Tu cherches un temps sans ombre…
Tu cherches un temps sans ombre.
Tu marches, haut comme la mort,
contre le ciel.
Tu inventes
un autre espace
parmi les nombres errants.
il y a une porte ouverte.,
un couloir interminable,
ce feu sourd près de la fenêtre,
le temps qui bat.
Dans l’averse oubliée,
l’image d’un matin naïf
qui s’éloigne sous
la bienveillance d’une étoile.
Les yeux se souviennent…
Les yeux se souviennent,
ils creusent dans la parole
de muettes galeries :
venez regards, jusqu’au centre :
Écoutez cette voix
qui traverse un temps étranger,
signe sourd d’une trace
et lumineuse écume.
On dirait
dans le lit du gel
un visage ancien qui vous parle
De la nuit millénaire,
voix écrite,
gorgée de silence.
Voix de l’intérieur du bleu…
Voix de l’intérieur du bleu.
nous y habitons
comme en un refuge respirable.
Et nous buvons à la table des heures
un vin lumineux, un vin
qui ne s’épuise pas.
Nous te comprenons, silence.
comme l’eau des sources
qui compte et recompte, bouche ouverte,
les nuits et les jours.
Et nous t’interrogeons, désir
qui es au cœur du monde, sous
les paupières, et dans le souffle retenu
du dieu absent.
Tu es sur le chemin…
Tu es sur le chemin, le cherchant,
d’un mot à l’autre tu vois
se dissiper des mondes,
pierres et cendres, planètes, gouffres.
Tu regardes le soir circulaire.
Livres et crayons reposent.
Des villes étranges tombent
dans le trou de l’histoire.
Ton chemin continue : chaque nuit
est une île, tantôt
poème, tantôt sable.
Le cercle des arbres pacifiques
ruisselle
d’imperceptibles oiseaux.
Tu vois dans l’eau lointaine des jours…
Tu vois dans l’eau lointaine
des jours
un sourire simple comme une île
entourée de temps.
Et cette soif de présence
qui se dérobe
quand le monde
est derrière toi.
Tu as connu d’autres chemins, d’autres
visages se sont penchés sur toi comme
des touffes d’éphémères.
Tu es entré seul dans la demeure du regard,
tu avais cru déchiffrer la musique du cœur,
l’écriture du monde.
N’es-tu pas déjà passé…
N’es-tu pas déjà passé
par ce corridor,
ce parcours dans des cercles
sans mémoire ?
C’est toujours ton nom qui interroge
et toujours le même cheminement,
les meubles futiles, les roues, les saisons.

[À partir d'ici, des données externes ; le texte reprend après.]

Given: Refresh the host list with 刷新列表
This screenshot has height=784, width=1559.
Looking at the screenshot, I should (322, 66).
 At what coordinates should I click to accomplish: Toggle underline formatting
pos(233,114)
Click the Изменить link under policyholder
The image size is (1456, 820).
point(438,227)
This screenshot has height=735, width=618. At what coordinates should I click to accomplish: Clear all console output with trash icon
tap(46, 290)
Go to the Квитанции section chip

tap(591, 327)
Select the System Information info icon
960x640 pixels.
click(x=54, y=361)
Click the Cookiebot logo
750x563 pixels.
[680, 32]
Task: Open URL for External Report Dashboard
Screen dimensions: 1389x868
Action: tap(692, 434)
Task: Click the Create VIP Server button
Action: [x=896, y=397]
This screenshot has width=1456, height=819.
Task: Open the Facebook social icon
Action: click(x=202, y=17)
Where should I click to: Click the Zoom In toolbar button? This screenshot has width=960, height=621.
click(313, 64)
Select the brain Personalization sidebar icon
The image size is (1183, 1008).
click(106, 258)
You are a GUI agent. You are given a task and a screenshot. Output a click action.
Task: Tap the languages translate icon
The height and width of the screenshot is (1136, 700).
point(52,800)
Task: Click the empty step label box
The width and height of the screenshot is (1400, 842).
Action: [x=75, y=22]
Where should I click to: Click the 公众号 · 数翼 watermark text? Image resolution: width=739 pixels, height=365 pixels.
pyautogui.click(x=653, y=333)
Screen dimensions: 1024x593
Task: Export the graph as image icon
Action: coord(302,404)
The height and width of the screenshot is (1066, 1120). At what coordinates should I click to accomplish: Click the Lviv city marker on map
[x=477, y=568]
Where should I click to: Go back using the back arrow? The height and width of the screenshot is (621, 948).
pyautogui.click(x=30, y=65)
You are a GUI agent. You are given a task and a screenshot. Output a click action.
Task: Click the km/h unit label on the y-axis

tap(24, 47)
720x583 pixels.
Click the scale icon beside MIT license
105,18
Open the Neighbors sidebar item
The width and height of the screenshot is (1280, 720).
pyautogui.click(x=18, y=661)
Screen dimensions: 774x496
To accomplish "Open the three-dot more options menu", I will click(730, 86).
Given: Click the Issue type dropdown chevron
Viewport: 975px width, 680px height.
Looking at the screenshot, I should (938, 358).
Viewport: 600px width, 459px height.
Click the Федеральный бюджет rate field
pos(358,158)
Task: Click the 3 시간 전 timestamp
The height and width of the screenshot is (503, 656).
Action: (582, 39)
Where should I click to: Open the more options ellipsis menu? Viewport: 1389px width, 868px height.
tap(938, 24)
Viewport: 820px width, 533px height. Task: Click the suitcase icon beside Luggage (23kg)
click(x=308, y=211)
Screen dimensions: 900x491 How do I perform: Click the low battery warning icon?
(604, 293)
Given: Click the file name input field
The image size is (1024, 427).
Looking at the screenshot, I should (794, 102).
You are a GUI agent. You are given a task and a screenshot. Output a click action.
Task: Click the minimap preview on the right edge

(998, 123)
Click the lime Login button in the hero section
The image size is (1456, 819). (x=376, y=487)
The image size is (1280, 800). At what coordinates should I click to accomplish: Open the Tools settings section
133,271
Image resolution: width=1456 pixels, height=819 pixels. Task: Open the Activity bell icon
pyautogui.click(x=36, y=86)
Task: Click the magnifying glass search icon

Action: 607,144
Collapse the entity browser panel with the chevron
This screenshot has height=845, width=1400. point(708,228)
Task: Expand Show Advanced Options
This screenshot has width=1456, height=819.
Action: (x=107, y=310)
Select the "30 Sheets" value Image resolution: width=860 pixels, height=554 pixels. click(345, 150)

Tu es pauvre parmi les mots
plus pâles, reste à jeter le ciel
sur l’autre pente.
Ici rien ne manque parce que
rien est tout : les biens convoités
sont un désert et toute face fermée
te ressemble.
Illisible visage
Illisible visage, rien
qui change :
l’impatience est obscure
et désirable.
Le monde s’efface
avant l’aube
dans l’effroi des lointains violents.
Te voici séparé si profondément
cherchant en toi-même asile :
où est la voix ?
où est la rive ?
Dans les sillons : jour maigre
échappé à l’abîme,
l’irrécusable lumière.
Tu lis, voyageur…
Tu lis, voyageur, et tu passes d’un monde
à l’autre. Tu es le chemin
entre la masse noire des arbres
et la quiétude d’un jardin de fleurs.
Tu lis perdant que le jour se perd, mais toi
réunifiant ton être dispersé,
tu t’accrois de silencieuses paroles
et la monnaie des sources sonne sous tes pas.
Et lorsque le ciel descend dans les poitrines
tu es le lieu du souffle, aussi loin que possible
toi-même et devant toi.
Si quelquefois tu te heurtes
à l’éclair, c’est que tu croyais avoir perdu
pied dans la blancheur et l’inconnu.